Cynthia Toussaint serves as Spokesperson at For Grace and has had Complex Regional Pain Syndrome for 30 years. She later developed Fibromylagia and other over-lapping auto-immune conditions. Cynthia founded For Grace in 2002 to raise awareness about CRPS and five years later expanded the organization’s mission to include all women in pain. Before becoming ill, she was an accomplished ballerina and worked professionally as a dancer, actor and singer.
Since 1997, she has been a leading advocate for women in pain, raising awareness through local, national and worldwide media as well as public speaking. Toussaint championed and gave key testimony at two California Senate informational hearings. The first, in May 2001, was dedicated to CRPS awareness. The second took place in February 2004 and explored the chronic under treatment of and gender bias toward women in pain. Both of these efforts were the first of their kind in the nation.

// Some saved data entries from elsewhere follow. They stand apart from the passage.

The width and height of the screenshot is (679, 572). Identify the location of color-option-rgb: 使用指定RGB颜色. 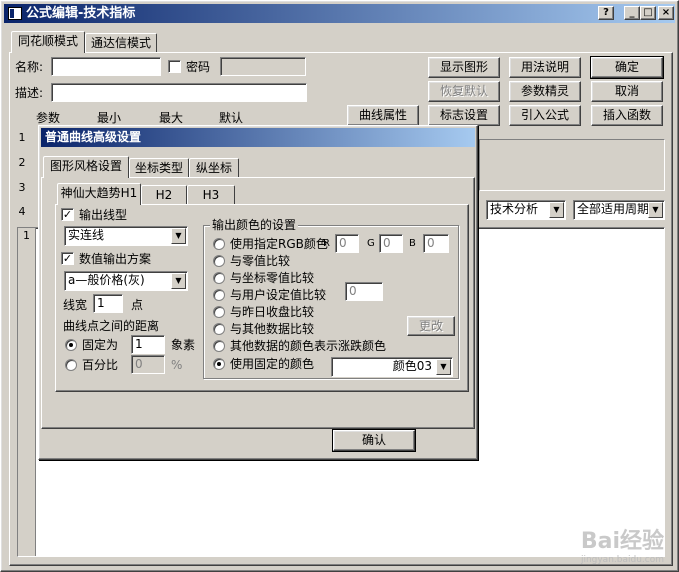
(279, 244).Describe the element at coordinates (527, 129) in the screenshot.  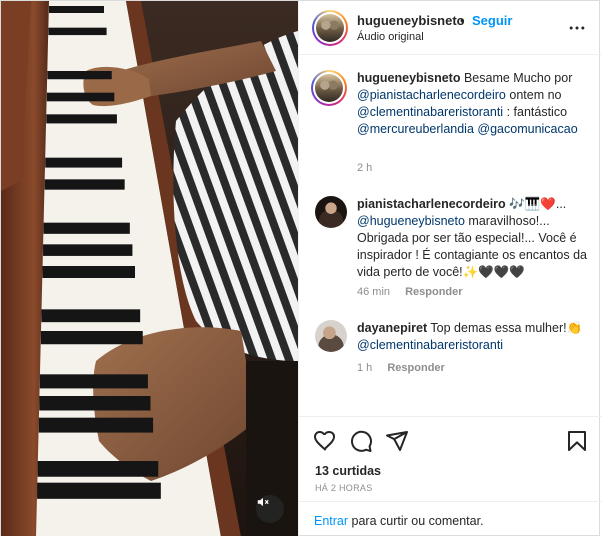
I see `caption-mention-4: @gacomunicacao` at that location.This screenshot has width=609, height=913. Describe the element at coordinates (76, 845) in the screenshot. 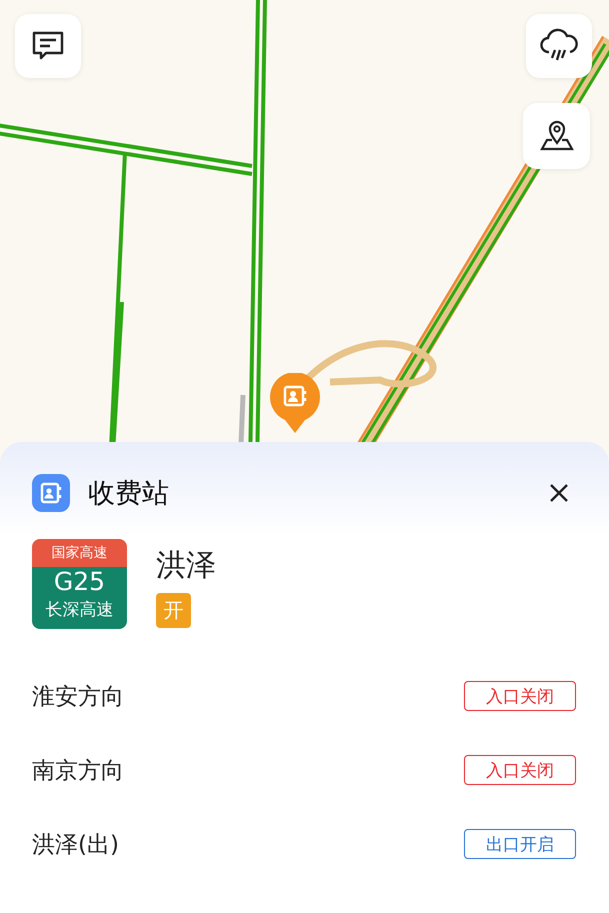

I see `direction-name: 洪泽(出)` at that location.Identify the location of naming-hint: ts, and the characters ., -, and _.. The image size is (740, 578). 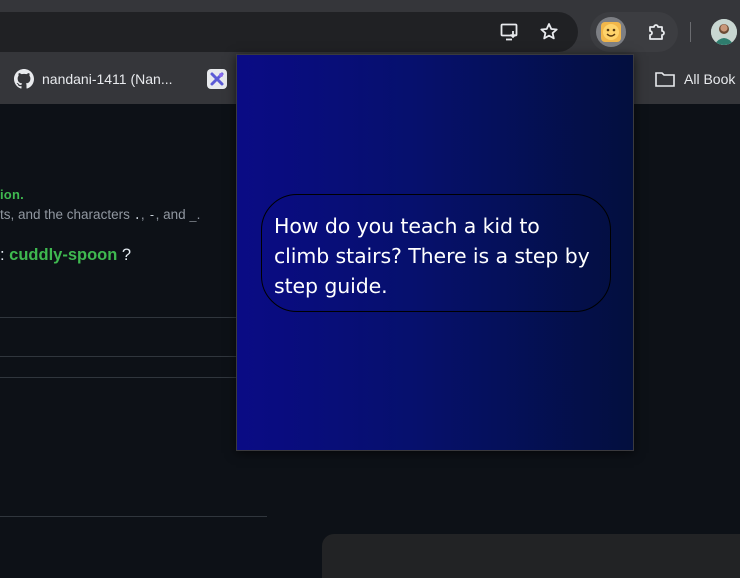
(100, 214).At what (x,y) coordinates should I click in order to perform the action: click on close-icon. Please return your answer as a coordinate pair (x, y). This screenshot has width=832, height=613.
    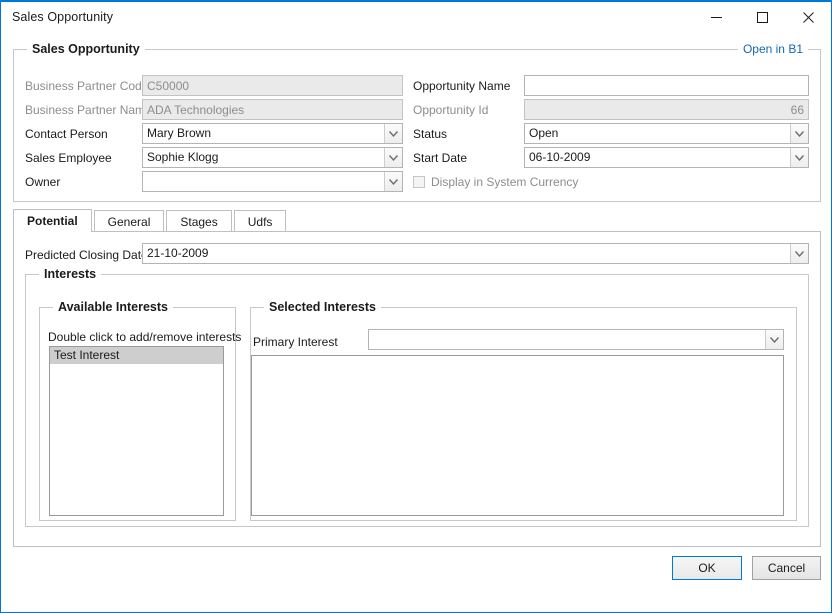
    Looking at the image, I should click on (808, 17).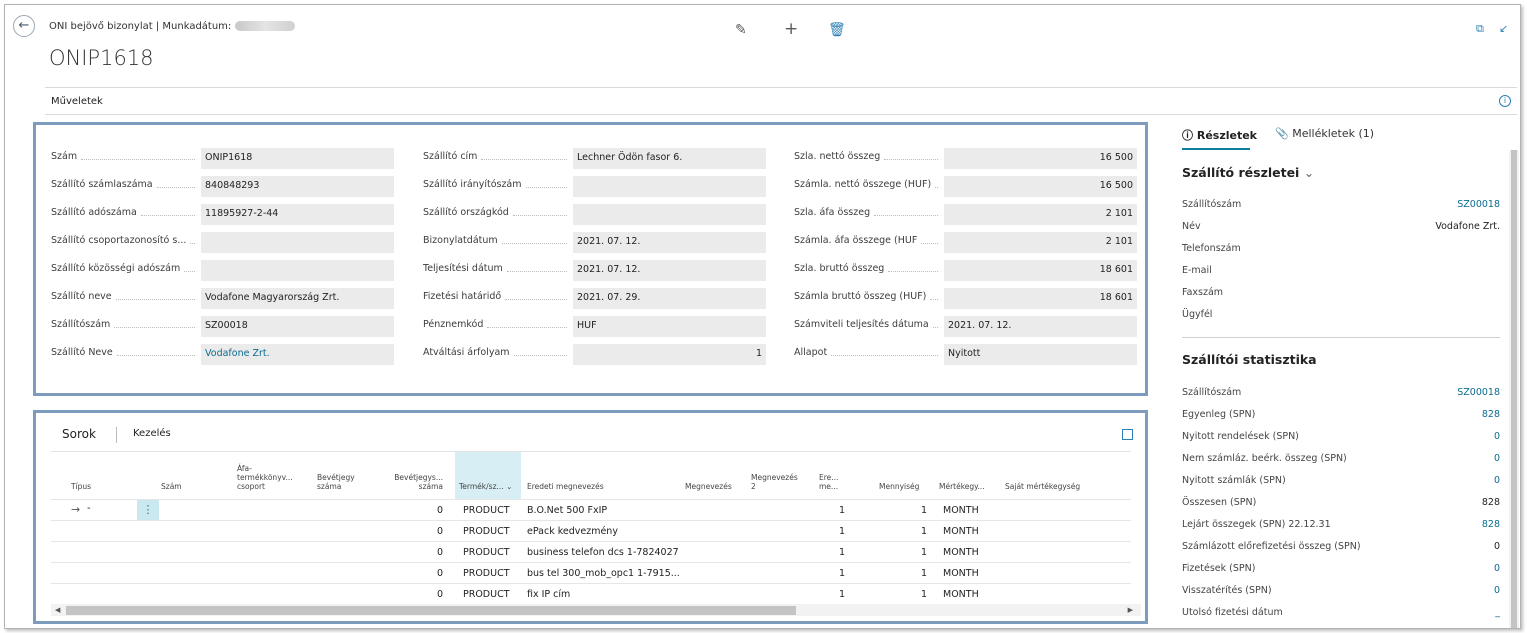  I want to click on field-value-input: Vodafone Magyarország Zrt., so click(298, 298).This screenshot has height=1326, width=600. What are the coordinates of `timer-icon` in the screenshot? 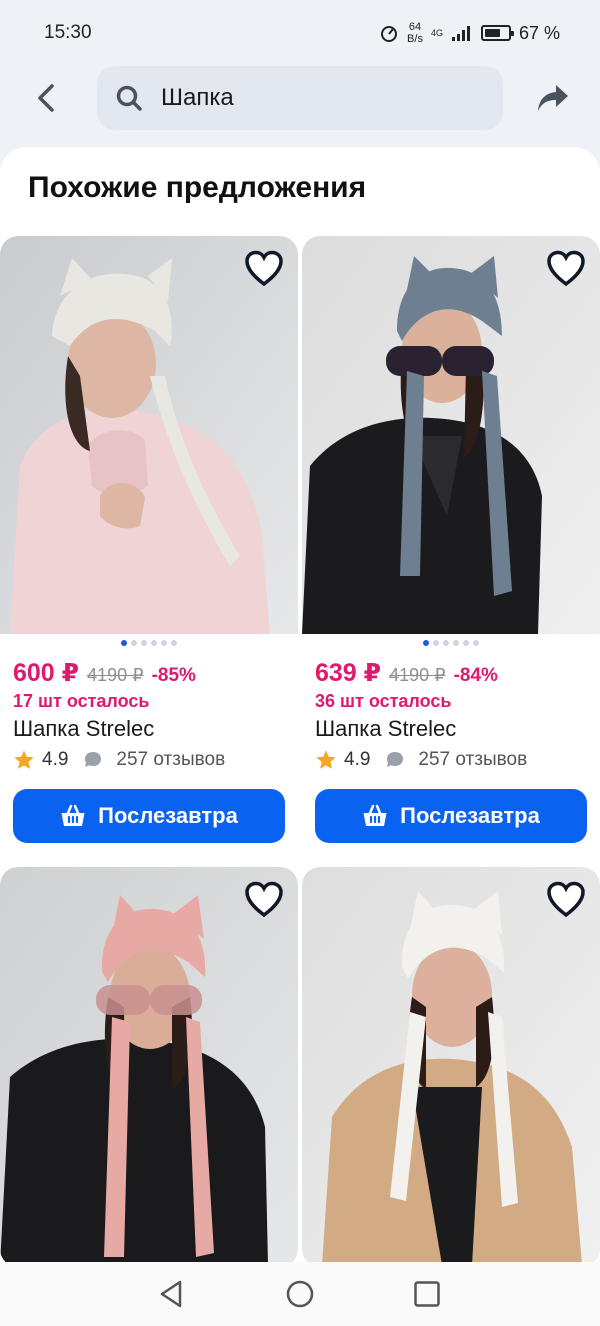 It's located at (390, 34).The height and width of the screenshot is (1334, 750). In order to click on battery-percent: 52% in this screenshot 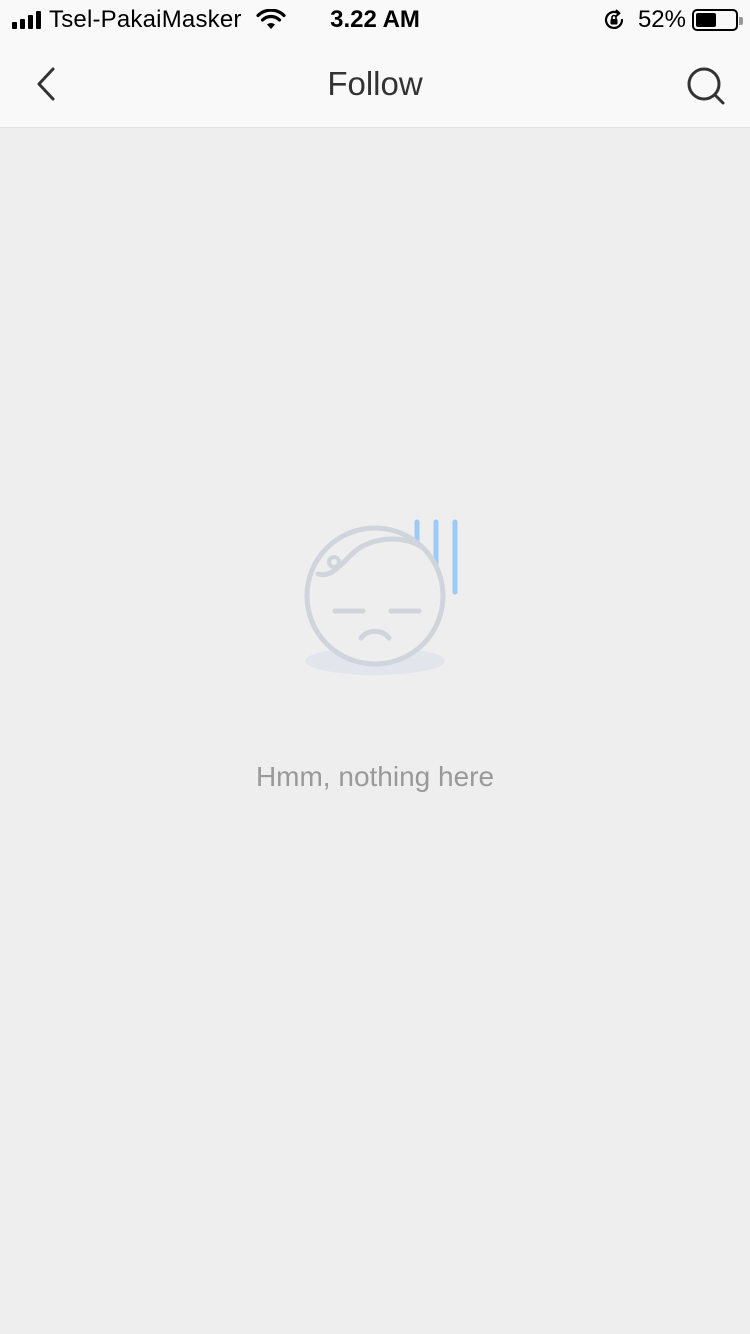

In 2006, Toussaint ran for the California State Assembly to bring attention to her CRPS Education Bill that Governor Schwarzenegger vetoed after she got it to his desk in its first year. Her current Step Therapy bill will reform an unethical prescription practice used by the health insurance industry to save money in a way that increases the suffering of California pain patients.
Toussaint was the first CRPS sufferer to be featured in the New York Times, Los Angeles Times and on the Public Broadcasting System and National Public Radio. She is a consultant for ABC News, FOX News, the National Pain Report and PainPathways, the official magazine of the World Institute of Pain. And she is a guide/guest contributor for Maria Shriver’s Architects of Change website.
She is the author of Battle for Grace: A Memoir of Pain, Redemption and Impossible Love. Also, Toussaint is experiencing her first-ever partial CRPS remission largely due to the narrative therapy of writing this book.
Toussaint continues to be a leading advocate for health care reform in California. She was instrumental in changing public opinion which sparked sweeping HMO reform legislation that was signed by Governor Gray Davis in 1999. Her focus has now shifted to creating a single-payer, universal health care plan in California that would provide a model for the rest of the country.